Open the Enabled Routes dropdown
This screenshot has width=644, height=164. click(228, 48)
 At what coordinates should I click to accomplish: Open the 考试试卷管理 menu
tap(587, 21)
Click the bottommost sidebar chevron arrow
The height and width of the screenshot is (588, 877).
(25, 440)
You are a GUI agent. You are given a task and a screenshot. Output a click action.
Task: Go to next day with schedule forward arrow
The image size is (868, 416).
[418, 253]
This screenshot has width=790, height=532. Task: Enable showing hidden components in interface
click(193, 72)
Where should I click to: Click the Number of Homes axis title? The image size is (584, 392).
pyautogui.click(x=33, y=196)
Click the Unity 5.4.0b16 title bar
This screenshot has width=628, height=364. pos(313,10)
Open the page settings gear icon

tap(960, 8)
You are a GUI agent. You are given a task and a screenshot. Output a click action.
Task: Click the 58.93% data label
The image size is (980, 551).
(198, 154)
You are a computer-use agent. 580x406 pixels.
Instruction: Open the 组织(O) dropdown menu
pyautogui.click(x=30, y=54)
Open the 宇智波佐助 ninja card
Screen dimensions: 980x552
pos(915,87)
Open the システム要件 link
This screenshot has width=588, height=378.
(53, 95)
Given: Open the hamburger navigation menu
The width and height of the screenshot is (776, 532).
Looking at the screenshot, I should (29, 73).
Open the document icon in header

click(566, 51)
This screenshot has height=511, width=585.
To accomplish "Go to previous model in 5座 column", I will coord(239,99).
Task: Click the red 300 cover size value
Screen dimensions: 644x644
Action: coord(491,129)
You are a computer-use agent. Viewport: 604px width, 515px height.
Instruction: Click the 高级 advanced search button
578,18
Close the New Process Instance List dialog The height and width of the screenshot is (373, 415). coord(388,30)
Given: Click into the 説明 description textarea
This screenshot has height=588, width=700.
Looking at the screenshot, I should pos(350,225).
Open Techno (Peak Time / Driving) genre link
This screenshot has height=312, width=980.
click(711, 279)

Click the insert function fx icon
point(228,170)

TASK GOAL - Write out all the data again, exactly as it appears.

TASK RESPONSE -
Open the Enabled Routes dropdown
This screenshot has width=644, height=164. click(228, 48)
 At what coordinates should I click to accomplish: Open the 考试试卷管理 menu
tap(587, 21)
Click the bottommost sidebar chevron arrow
The height and width of the screenshot is (588, 877).
(25, 440)
You are a GUI agent. You are given a task and a screenshot. Output a click action.
Task: Go to next day with schedule forward arrow
The image size is (868, 416).
[418, 253]
This screenshot has width=790, height=532. Task: Enable showing hidden components in interface
click(193, 72)
Where should I click to: Click the Number of Homes axis title? The image size is (584, 392).
pyautogui.click(x=33, y=196)
Click the Unity 5.4.0b16 title bar
This screenshot has width=628, height=364. pos(313,10)
Open the page settings gear icon

tap(960, 8)
You are a GUI agent. You are given a task and a screenshot. Output a click action.
Task: Click the 58.93% data label
The image size is (980, 551).
(198, 154)
You are a computer-use agent. 580x406 pixels.
Instruction: Open the 组织(O) dropdown menu
pyautogui.click(x=30, y=54)
Open the 宇智波佐助 ninja card
Screen dimensions: 980x552
pos(915,87)
Open the システム要件 link
This screenshot has width=588, height=378.
(53, 95)
Given: Open the hamburger navigation menu
The width and height of the screenshot is (776, 532).
Looking at the screenshot, I should (29, 73).
Open the document icon in header

click(566, 51)
This screenshot has height=511, width=585.
To accomplish "Go to previous model in 5座 column", I will coord(239,99).
Task: Click the red 300 cover size value
Screen dimensions: 644x644
Action: coord(491,129)
You are a computer-use agent. Viewport: 604px width, 515px height.
Instruction: Click the 高级 advanced search button
578,18
Close the New Process Instance List dialog The height and width of the screenshot is (373, 415). coord(388,30)
Given: Click into the 説明 description textarea
This screenshot has height=588, width=700.
Looking at the screenshot, I should pos(350,225).
Open Techno (Peak Time / Driving) genre link
This screenshot has height=312, width=980.
click(711, 279)

Click the insert function fx icon
point(228,170)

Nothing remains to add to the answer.